The defendants also claim that section 64-a of the Personal Property Law requires the name of the second buyer and cite Industrial Bank of Commerce v. Packard Yonkers Corp. (279 App. Div. 125, affd. without opinion 304 N. Y. 622).

In the Industrial Bank case, the conditional sales contract contained the name of a fictitious buyer instead of the name of the real buyer. The court held that the seller has a duty to verify the name of the buyer. The Industrial Bank case does not apply to the facts in this case. The original conditional sales contract herein contained the name of Jackson, who was the real buyer. In the Industrial Bank case, the court did not infer that a subsequent buyer from the original buyer should be included within the meaning of their decision.

Matter of Amity Dyeing & Finishing Co. (200 F. Supp. 823, affd. sub nom. Davis v. P. R. Sales Co., 304 F. 2d 831), is likewise inapplicable. In that case the parties did execute a new conditional sales contract, which, of course, did have to be refiled.

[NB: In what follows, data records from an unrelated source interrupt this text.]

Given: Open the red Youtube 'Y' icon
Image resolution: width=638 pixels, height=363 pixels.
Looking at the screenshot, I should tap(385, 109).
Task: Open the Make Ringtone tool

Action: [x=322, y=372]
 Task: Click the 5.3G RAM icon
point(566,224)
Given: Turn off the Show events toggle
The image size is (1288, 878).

The defendants further argue that plaintiff is estopped from claiming title to the automobile on the authority of Rand’s Discount Co. v. Universal C. I. T. Credit Corp. (10 A D 2d 240, affd. 9 N Y 2d 454). The facts in that case are distinguishable from the facts here in that the conditional seller did not file the conditional sales contract in Rand’s Discount case, whereas in the case before the court, the conditional seller did file the conditional sales contract.

The defendants also claim that the Transfer Contract constitutes a new conditional sales contract. This argument is completely without merit.

The law is quite clear that since the conditional sales contract was duly filed in the proper district, the contract is enforcible against theoworld (see Gray Milling Co. v. Dankert, 198 Misc. 812; Greenberg v. Rogers Restaurant Corp., 196 Misc. 951; Matter of Lake’s Laundry, 79 F. 2d 326; Matter of Tonawanda Brewing Corp., 13 F. Supp. 345; Eager, Chattel Mortgages and Conditional Sales, § 331, pp. 433-434).

I recognize that a heavy burden is placed on one who tries to ascertain whether a conditional sales contract exists in circumstances as are here presented. It is a problem, however, that must be resolved by the Legislature and cannot be by the court.

Finally, since I find that Keeler was in default under the retail installment contract at the time of the levy, the plaintiff’s *1100right to possession is superior to that of the defendants (see Edwards v. Walker, 162 Misc. 96; Cohocton Val. Garage v. Kellogg, 136 Misc. 283; Bankers Trust Co. v. Island Discount Corp., 6 Misc 2d 948; Matter of Dineen Sales & Service Corp. v. Hall, 13 Misc 2d 560).

The defendant, St. Nance Equity Corp., the buyer at the execution sale, stands in the shoes of the codefendant (see Eager, Chattel Mortgages and Conditional Sales, § 346, p. 456, cited by defendants). Therefore, all of the foregoing refers to defendant St. Nance Equity Corp., as well as to the codefendant.

I find that the fair market value of the automobile if it were in good condition would be $1,400. I am satisfied, however, that there was some $300 in repairs necessary to bring the car to its fair market value. I therefore find that the " value of the automobile at the time of the levy was $1,100.

The clerk is directed to enter judgment in favor of the plaintiff and against the defendants in the sum of $1,100, with interest from June 1,1960, the date of the levy.